Duck Tembusu virus (DTMUV; genus Flavivirus) is a causative agent of duck egg drop syndrome and has zoonotic potential. The positive strand RNA genomes of flaviviruses are commonly translated in a cap-dependent manner. However, Dengue and Zika viruses also exhibit cap-independent translation. In this study, we show that RNAs containing 5' and 3' untranslated regions (UTRs) of DTMUV, mosquito-borne Tembusu virus (TMUV) and Japanese encephalitis virus can be translated in a cap-independent manner in mammalian, avian and mosquito cells. The ability of the 5'UTRs of flaviviruses to direct the translation of a second open reading frame in bicistronic RNAs was much lower than that observed for internal ribosome entry site (IRES) encephalomyocarditis virus, indicating a lack of substantial IRES activity. Instead, cap-independent translation of DTMUV RNA was dependent on the presence of a 3'UTR, RNA secondary structures located in both UTRs and specific RNA sequences. Mutations inhibiting cap-independent translation decreased DTMUV proliferation in vitro and delayed, but did not prevent, the death of infected duck embryos. Thus, the 5' and 3'UTRs of DTMUV enable this virus to use a cap- and IRES-independent RNA genome translation strategy that is important for its propagation and virulence.IMPORTANCE Genus Flavivirus includes major human pathogens as well as animal-infecting viruses with zoonotic potential.

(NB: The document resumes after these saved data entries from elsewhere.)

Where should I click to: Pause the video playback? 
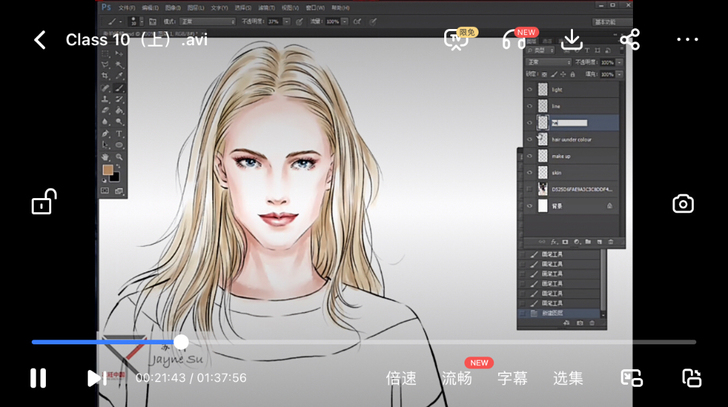tap(38, 378)
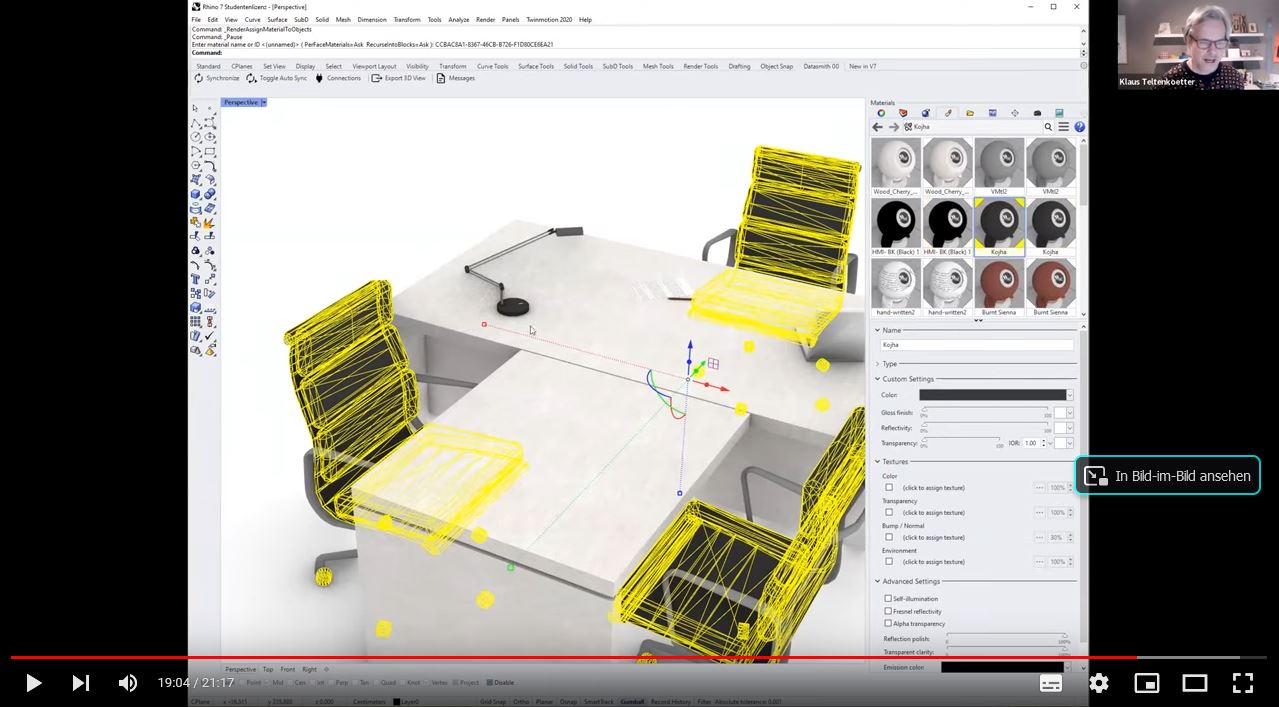This screenshot has height=707, width=1279.
Task: Open the materials panel hamburger menu
Action: (x=1064, y=127)
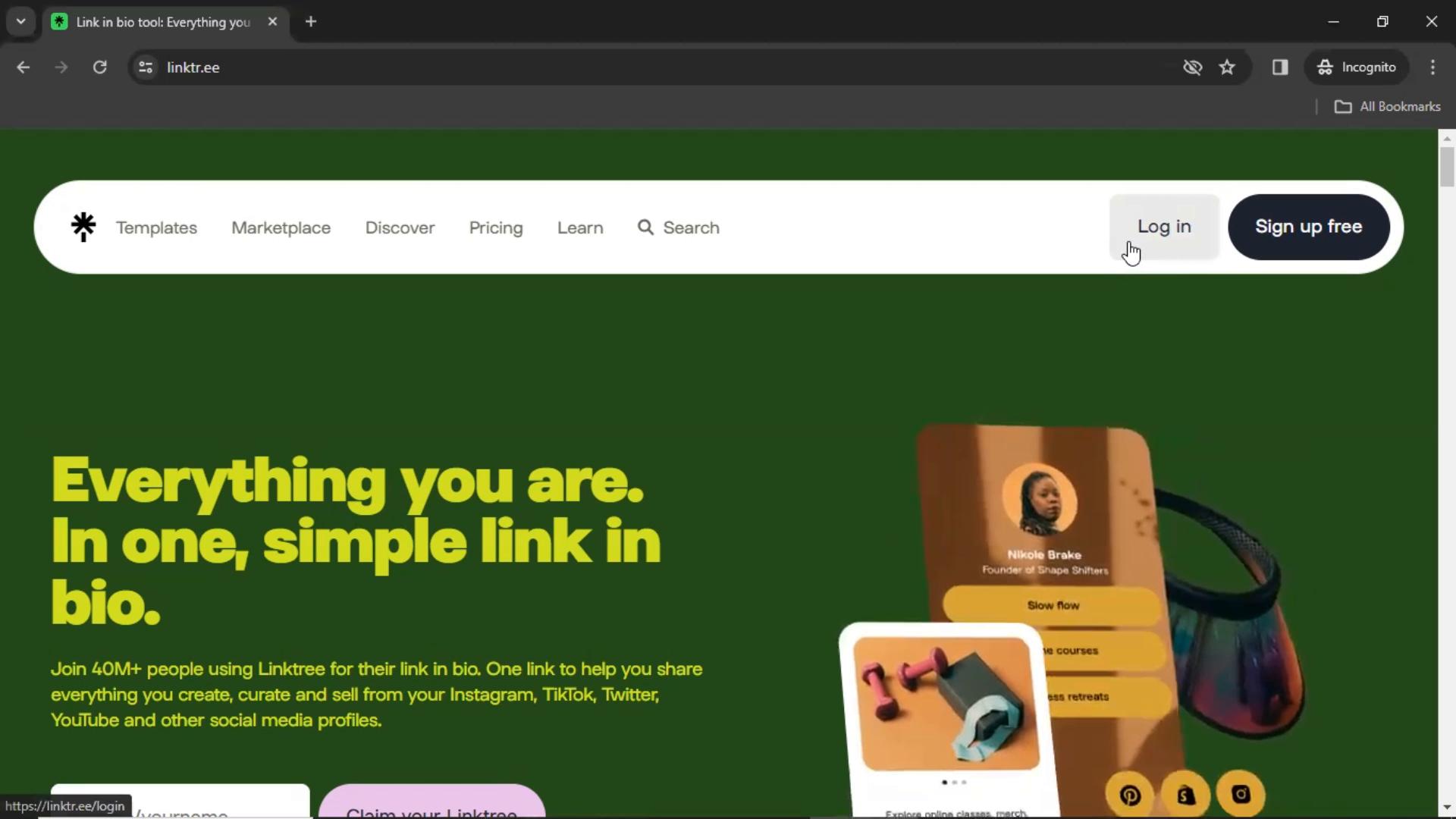
Task: Click the Linktree asterisk logo icon
Action: coord(83,226)
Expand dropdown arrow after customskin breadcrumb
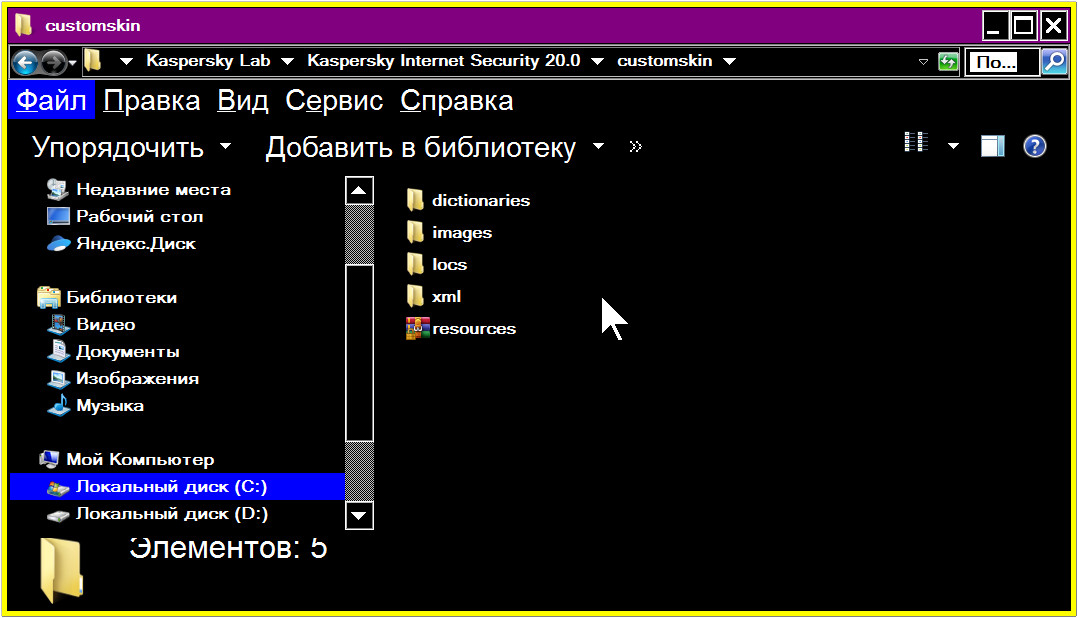Screen dimensions: 1078x618 pyautogui.click(x=729, y=62)
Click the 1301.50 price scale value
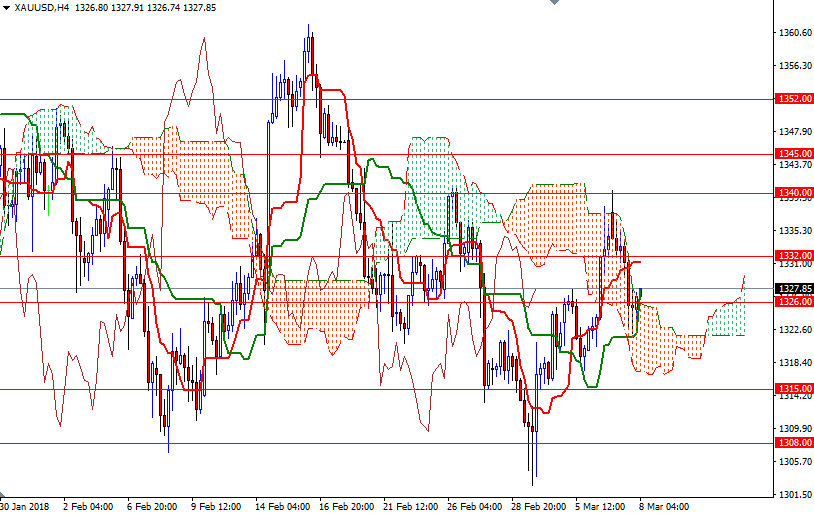This screenshot has width=814, height=514. pos(796,495)
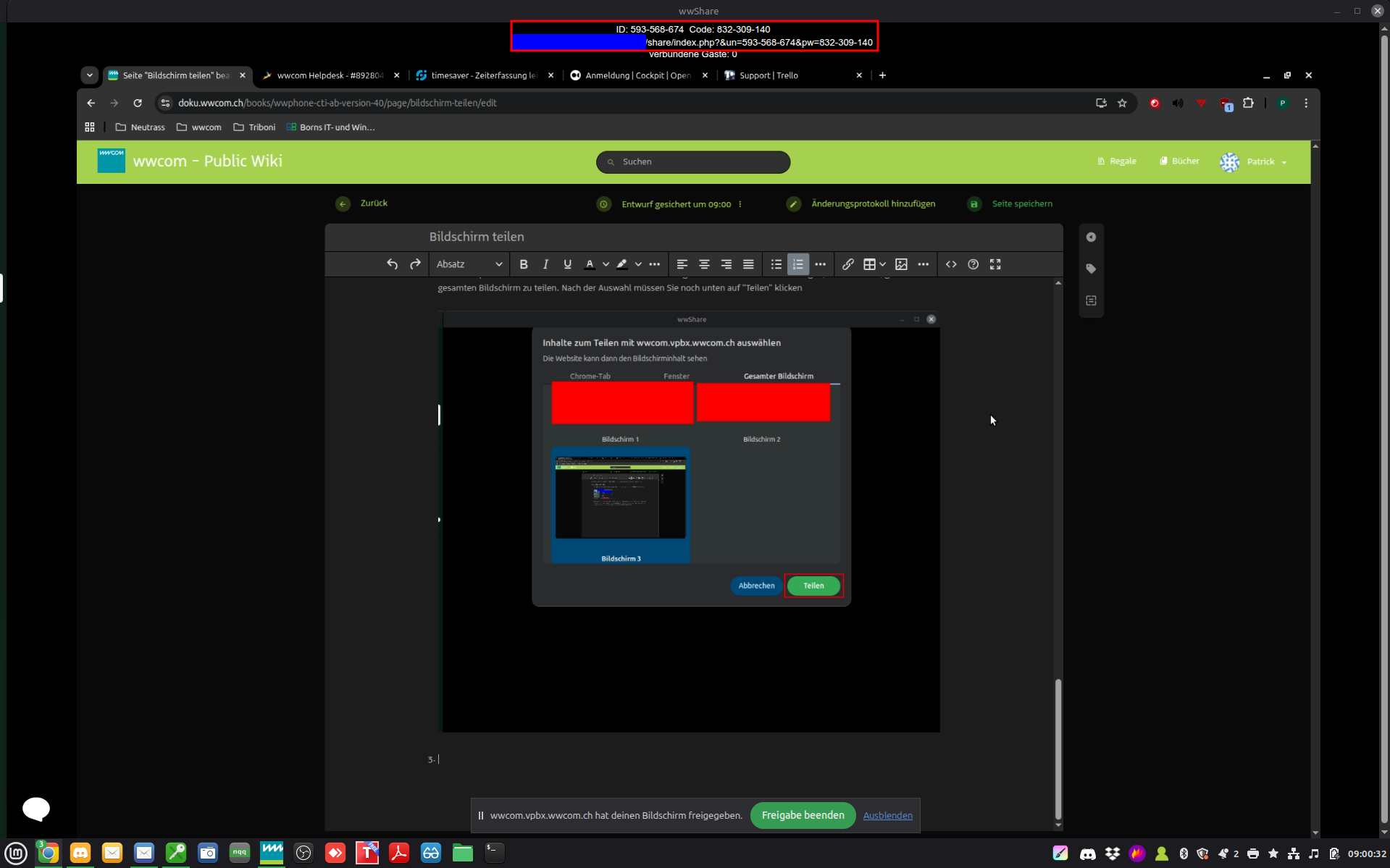Undo the last edit in editor
Screen dimensions: 1390x868
(x=392, y=264)
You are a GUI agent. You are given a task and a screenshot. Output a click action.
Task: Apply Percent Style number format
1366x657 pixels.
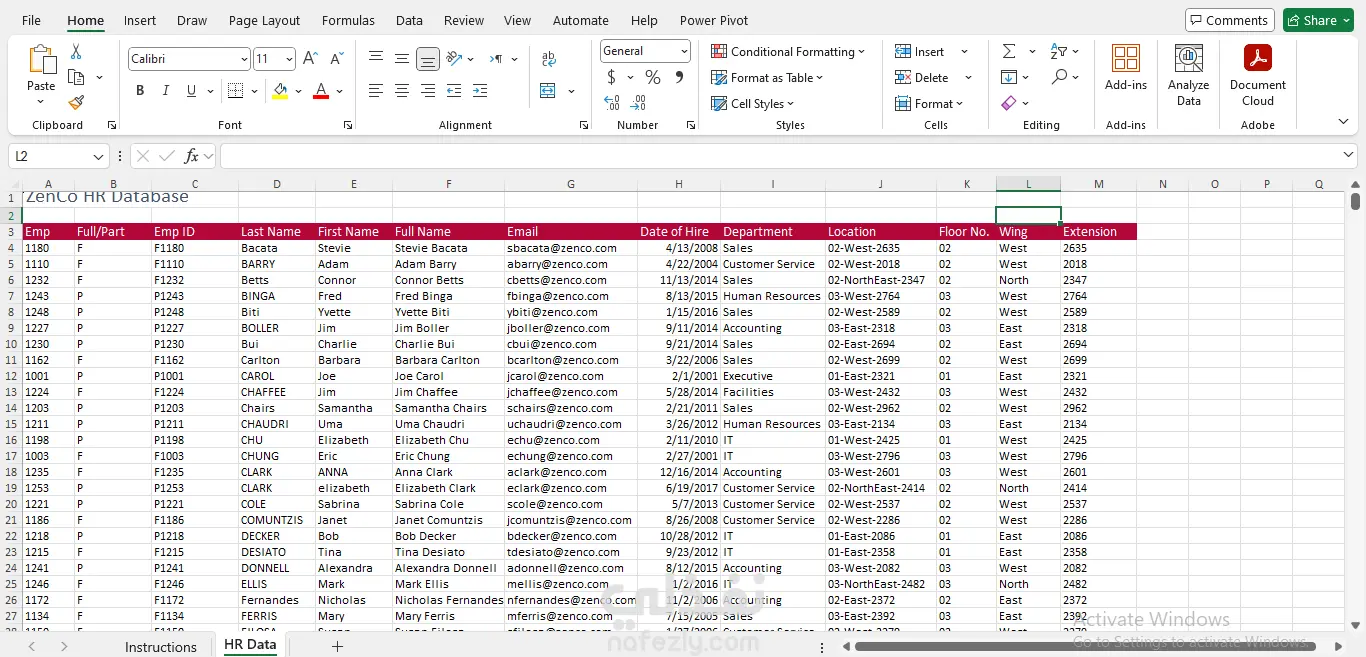(x=652, y=77)
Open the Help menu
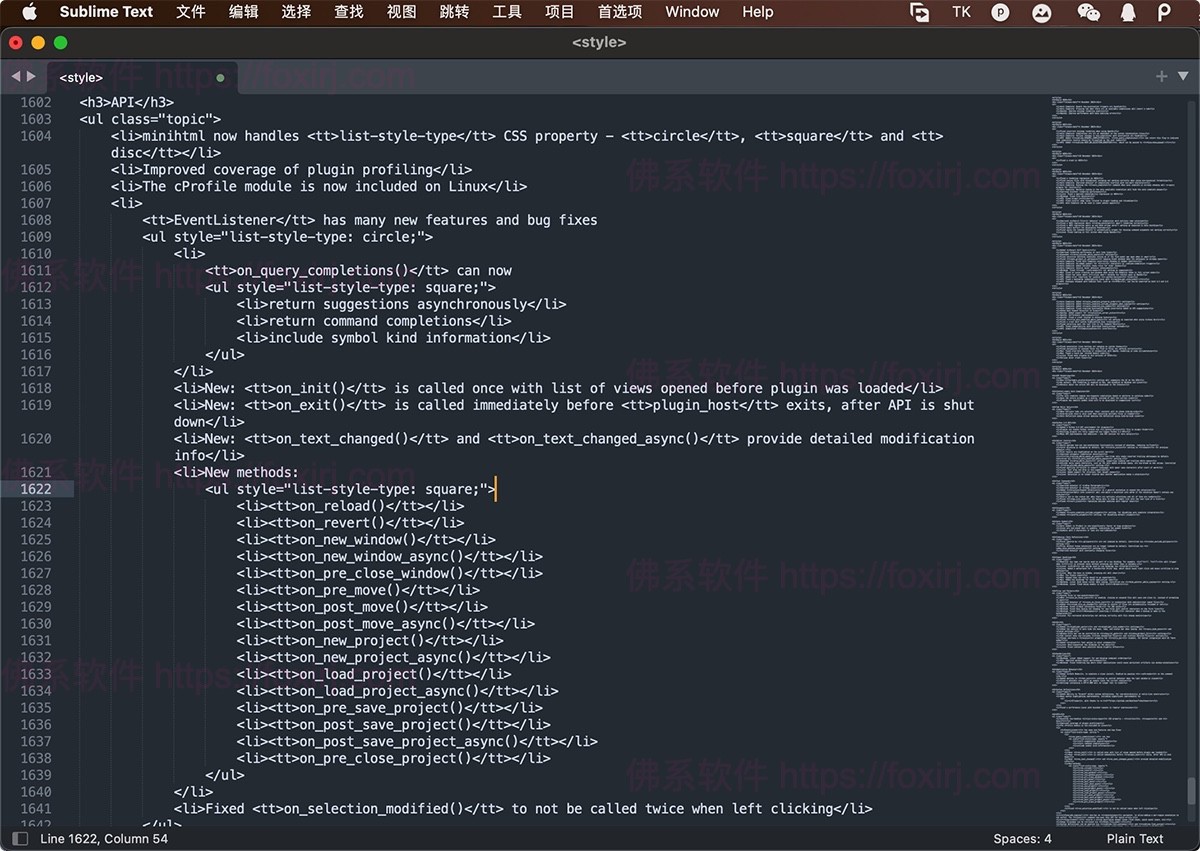Image resolution: width=1200 pixels, height=851 pixels. click(x=757, y=12)
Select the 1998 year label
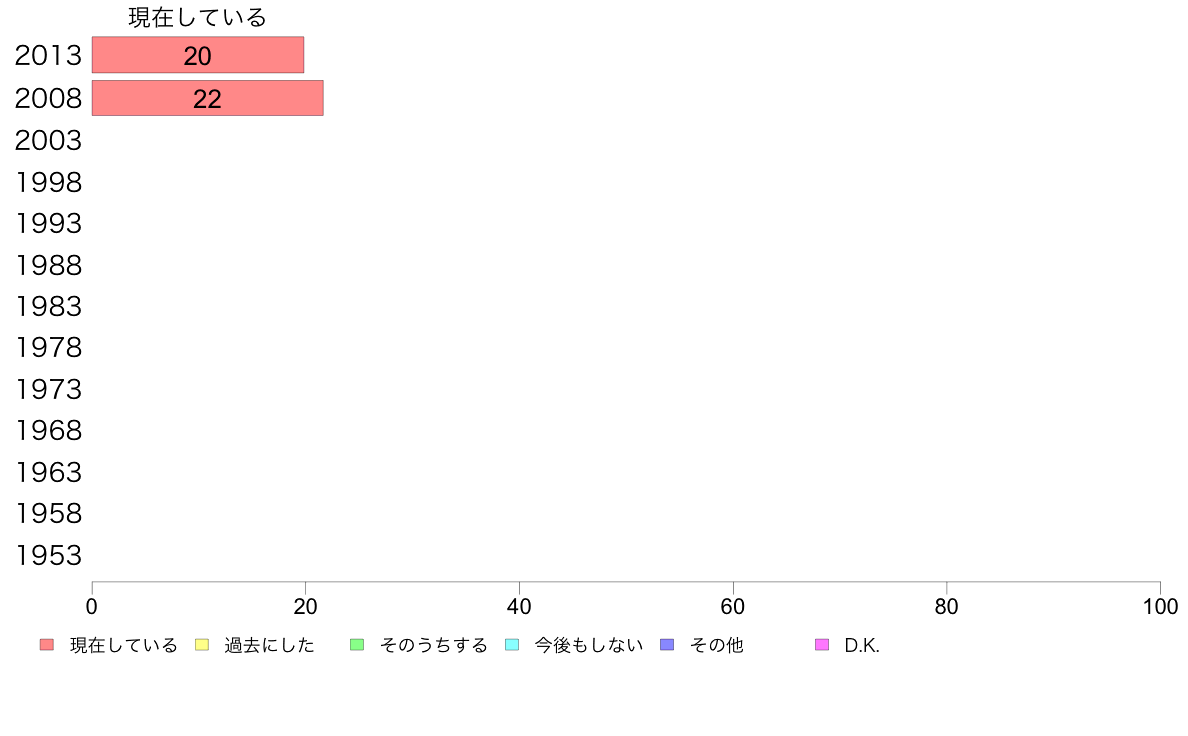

In order to counteract the threats these viruses represent, it is important to understand their basic biology, to develop universal attenuation strategies. Here we demonstrated that five different flaviviruses use cap-independent translation, indicating that this phenomenon is probably general for all members of the genus. The mechanism used for flavivirus cap-independent translation was found to be different from that of IRES mediated translation and dependent both on 5' and 3'UTRs that act in cis. As cap-independent translation was also observed in mosquito cells, its role in flavivirus infection is unlikely limited to the evasion of consequences of the shutoff of host translation. We found that the inhibition of cap-independent translation results in decrease viral proliferation, indicating that this strategy could be applied to produce attenuated variants of flaviviruses as potential vaccine candidates.